WHAT IS EXPECTED: From the line holding "This screenshot has height=540, width=1080." to the final line below, restate each line word for word and add nothing.

^^^^

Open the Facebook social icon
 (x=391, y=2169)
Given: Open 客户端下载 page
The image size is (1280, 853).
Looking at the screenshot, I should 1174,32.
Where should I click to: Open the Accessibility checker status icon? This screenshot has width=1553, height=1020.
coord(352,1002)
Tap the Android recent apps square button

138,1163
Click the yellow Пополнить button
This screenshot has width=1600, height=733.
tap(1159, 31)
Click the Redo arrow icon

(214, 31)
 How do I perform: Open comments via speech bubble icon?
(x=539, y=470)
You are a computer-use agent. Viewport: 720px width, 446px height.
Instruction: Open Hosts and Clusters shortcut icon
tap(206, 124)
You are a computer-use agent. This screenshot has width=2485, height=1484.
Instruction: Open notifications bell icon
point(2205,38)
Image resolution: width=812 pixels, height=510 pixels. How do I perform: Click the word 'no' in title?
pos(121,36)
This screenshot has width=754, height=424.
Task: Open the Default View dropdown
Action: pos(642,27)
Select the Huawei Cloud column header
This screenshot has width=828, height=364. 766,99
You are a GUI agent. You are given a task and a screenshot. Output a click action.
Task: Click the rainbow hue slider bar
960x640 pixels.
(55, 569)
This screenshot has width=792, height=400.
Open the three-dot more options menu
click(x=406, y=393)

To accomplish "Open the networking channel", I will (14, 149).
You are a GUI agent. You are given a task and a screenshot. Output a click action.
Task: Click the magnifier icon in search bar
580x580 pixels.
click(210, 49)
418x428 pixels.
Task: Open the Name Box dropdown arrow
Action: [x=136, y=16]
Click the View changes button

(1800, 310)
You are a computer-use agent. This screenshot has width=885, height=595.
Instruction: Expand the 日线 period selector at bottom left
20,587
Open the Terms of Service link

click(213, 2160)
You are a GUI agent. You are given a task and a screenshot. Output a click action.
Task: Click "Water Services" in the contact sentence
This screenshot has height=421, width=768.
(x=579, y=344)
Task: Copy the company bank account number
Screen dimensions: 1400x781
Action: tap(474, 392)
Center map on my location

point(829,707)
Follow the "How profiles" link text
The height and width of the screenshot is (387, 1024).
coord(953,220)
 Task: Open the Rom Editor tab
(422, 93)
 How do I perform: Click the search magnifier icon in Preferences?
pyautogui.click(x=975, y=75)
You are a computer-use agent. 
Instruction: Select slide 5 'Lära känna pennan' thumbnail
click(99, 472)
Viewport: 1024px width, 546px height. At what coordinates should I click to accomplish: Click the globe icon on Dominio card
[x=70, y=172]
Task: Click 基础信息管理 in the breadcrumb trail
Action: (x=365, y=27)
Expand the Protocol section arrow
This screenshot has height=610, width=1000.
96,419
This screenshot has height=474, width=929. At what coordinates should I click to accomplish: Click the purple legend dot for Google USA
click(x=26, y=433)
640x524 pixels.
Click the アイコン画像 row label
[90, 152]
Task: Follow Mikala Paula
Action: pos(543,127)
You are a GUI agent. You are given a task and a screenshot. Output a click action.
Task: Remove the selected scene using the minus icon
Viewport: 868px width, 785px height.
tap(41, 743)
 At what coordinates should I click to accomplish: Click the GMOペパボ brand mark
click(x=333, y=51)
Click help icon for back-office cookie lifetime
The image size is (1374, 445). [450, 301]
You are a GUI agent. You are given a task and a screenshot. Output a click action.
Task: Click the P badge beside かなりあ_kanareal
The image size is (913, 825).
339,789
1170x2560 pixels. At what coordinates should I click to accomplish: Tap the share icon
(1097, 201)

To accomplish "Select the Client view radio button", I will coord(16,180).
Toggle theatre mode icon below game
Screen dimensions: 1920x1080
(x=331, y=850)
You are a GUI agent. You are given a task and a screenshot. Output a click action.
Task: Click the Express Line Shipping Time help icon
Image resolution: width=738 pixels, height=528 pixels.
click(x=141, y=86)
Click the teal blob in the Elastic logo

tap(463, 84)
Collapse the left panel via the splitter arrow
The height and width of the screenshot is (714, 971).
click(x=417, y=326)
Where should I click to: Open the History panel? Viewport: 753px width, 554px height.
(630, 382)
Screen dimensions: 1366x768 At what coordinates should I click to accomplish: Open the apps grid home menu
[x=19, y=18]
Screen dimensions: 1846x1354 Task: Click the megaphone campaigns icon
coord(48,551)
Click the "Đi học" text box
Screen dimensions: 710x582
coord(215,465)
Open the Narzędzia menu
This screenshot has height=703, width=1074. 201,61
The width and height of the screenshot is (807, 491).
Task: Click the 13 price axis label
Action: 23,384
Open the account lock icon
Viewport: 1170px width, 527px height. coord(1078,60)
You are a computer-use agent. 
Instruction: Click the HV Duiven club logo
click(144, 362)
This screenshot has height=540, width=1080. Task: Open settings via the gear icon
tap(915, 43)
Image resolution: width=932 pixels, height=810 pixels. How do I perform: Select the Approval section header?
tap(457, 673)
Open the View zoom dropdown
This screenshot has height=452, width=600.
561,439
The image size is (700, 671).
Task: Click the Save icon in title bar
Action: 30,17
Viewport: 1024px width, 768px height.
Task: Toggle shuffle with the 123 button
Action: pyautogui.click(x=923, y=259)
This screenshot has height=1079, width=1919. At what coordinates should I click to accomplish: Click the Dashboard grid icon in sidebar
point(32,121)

^^^^

EXERCISE RESPONSE:
This screenshot has height=540, width=1080. Task: Open settings via the gear icon
tap(915, 43)
Image resolution: width=932 pixels, height=810 pixels. How do I perform: Select the Approval section header?
tap(457, 673)
Open the View zoom dropdown
This screenshot has height=452, width=600.
561,439
The image size is (700, 671).
Task: Click the Save icon in title bar
Action: 30,17
Viewport: 1024px width, 768px height.
Task: Toggle shuffle with the 123 button
Action: pyautogui.click(x=923, y=259)
This screenshot has height=1079, width=1919. At what coordinates should I click to accomplish: Click the Dashboard grid icon in sidebar
point(32,121)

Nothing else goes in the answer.